> _WORK INSTRUCTIONS_
Copy the items below, substituting "check box" for every occurrence of "checkbox" and leaving everything else as it is.

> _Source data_
○ ○ ○ ○ ○ ○ ○
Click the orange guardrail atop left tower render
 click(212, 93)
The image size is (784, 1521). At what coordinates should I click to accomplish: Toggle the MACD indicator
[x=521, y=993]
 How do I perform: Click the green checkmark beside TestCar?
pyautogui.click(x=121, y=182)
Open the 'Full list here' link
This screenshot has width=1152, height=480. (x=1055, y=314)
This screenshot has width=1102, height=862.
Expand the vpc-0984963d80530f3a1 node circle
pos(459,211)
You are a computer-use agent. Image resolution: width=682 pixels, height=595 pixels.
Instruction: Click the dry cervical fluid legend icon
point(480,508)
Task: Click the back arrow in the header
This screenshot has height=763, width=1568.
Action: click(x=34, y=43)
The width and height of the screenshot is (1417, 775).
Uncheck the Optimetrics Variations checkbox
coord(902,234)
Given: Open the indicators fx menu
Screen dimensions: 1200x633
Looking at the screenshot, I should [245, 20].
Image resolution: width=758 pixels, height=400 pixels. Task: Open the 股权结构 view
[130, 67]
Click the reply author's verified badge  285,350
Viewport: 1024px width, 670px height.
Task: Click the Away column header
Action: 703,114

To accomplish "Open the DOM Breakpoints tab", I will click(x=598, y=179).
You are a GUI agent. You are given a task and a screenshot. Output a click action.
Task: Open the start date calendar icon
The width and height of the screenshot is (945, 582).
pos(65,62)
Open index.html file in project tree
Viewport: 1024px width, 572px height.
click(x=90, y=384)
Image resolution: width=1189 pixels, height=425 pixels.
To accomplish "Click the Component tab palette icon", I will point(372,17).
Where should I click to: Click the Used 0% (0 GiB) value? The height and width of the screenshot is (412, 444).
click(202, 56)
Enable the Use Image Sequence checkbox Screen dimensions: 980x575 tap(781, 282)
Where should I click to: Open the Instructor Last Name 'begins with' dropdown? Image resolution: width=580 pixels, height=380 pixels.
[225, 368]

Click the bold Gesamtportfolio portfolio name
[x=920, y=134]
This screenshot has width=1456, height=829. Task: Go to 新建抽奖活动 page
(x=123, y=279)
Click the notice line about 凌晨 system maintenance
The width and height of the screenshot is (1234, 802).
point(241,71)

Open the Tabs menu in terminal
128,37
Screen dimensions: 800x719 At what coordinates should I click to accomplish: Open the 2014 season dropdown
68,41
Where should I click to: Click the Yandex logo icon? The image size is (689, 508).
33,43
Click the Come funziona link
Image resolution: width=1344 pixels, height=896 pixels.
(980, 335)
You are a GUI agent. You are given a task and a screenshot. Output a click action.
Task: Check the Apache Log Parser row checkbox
○ ○ ○ ○ ○ ○ ○
> _RESPONSE_
Click the orange guardrail atop left tower render
 click(212, 93)
The image size is (784, 1521). At what coordinates should I click to accomplish: Toggle the MACD indicator
[x=521, y=993]
 How do I perform: Click the green checkmark beside TestCar?
pyautogui.click(x=121, y=182)
Open the 'Full list here' link
This screenshot has width=1152, height=480. (x=1055, y=314)
This screenshot has width=1102, height=862.
Expand the vpc-0984963d80530f3a1 node circle
pos(459,211)
You are a computer-use agent. Image resolution: width=682 pixels, height=595 pixels.
Instruction: Click the dry cervical fluid legend icon
point(480,508)
Task: Click the back arrow in the header
This screenshot has height=763, width=1568.
Action: click(x=34, y=43)
The width and height of the screenshot is (1417, 775).
Uncheck the Optimetrics Variations check box
coord(902,234)
Given: Open the indicators fx menu
Screen dimensions: 1200x633
Looking at the screenshot, I should [245, 20].
Image resolution: width=758 pixels, height=400 pixels. Task: Open the 股权结构 view
[130, 67]
Click the reply author's verified badge  285,350
Viewport: 1024px width, 670px height.
Task: Click the Away column header
Action: 703,114

To accomplish "Open the DOM Breakpoints tab", I will click(x=598, y=179).
You are a GUI agent. You are given a task and a screenshot. Output a click action.
Task: Open the start date calendar icon
The width and height of the screenshot is (945, 582).
pos(65,62)
Open index.html file in project tree
Viewport: 1024px width, 572px height.
click(x=90, y=384)
Image resolution: width=1189 pixels, height=425 pixels.
To accomplish "Click the Component tab palette icon", I will point(372,17).
Where should I click to: Click the Used 0% (0 GiB) value? The height and width of the screenshot is (412, 444).
click(202, 56)
Enable the Use Image Sequence check box Screen dimensions: 980x575 tap(781, 282)
Where should I click to: Open the Instructor Last Name 'begins with' dropdown? Image resolution: width=580 pixels, height=380 pixels.
[225, 368]

Click the bold Gesamtportfolio portfolio name
[x=920, y=134]
This screenshot has width=1456, height=829. Task: Go to 新建抽奖活动 page
(x=123, y=279)
Click the notice line about 凌晨 system maintenance
The width and height of the screenshot is (1234, 802).
point(241,71)

Open the Tabs menu in terminal
128,37
Screen dimensions: 800x719 At what coordinates should I click to accomplish: Open the 2014 season dropdown
68,41
Where should I click to: Click the Yandex logo icon? The image size is (689, 508).
33,43
Click the Come funziona link
Image resolution: width=1344 pixels, height=896 pixels.
(980, 335)
You are a GUI agent. You are given a task and a screenshot. Output a click action.
Task: Check the Apache Log Parser row check box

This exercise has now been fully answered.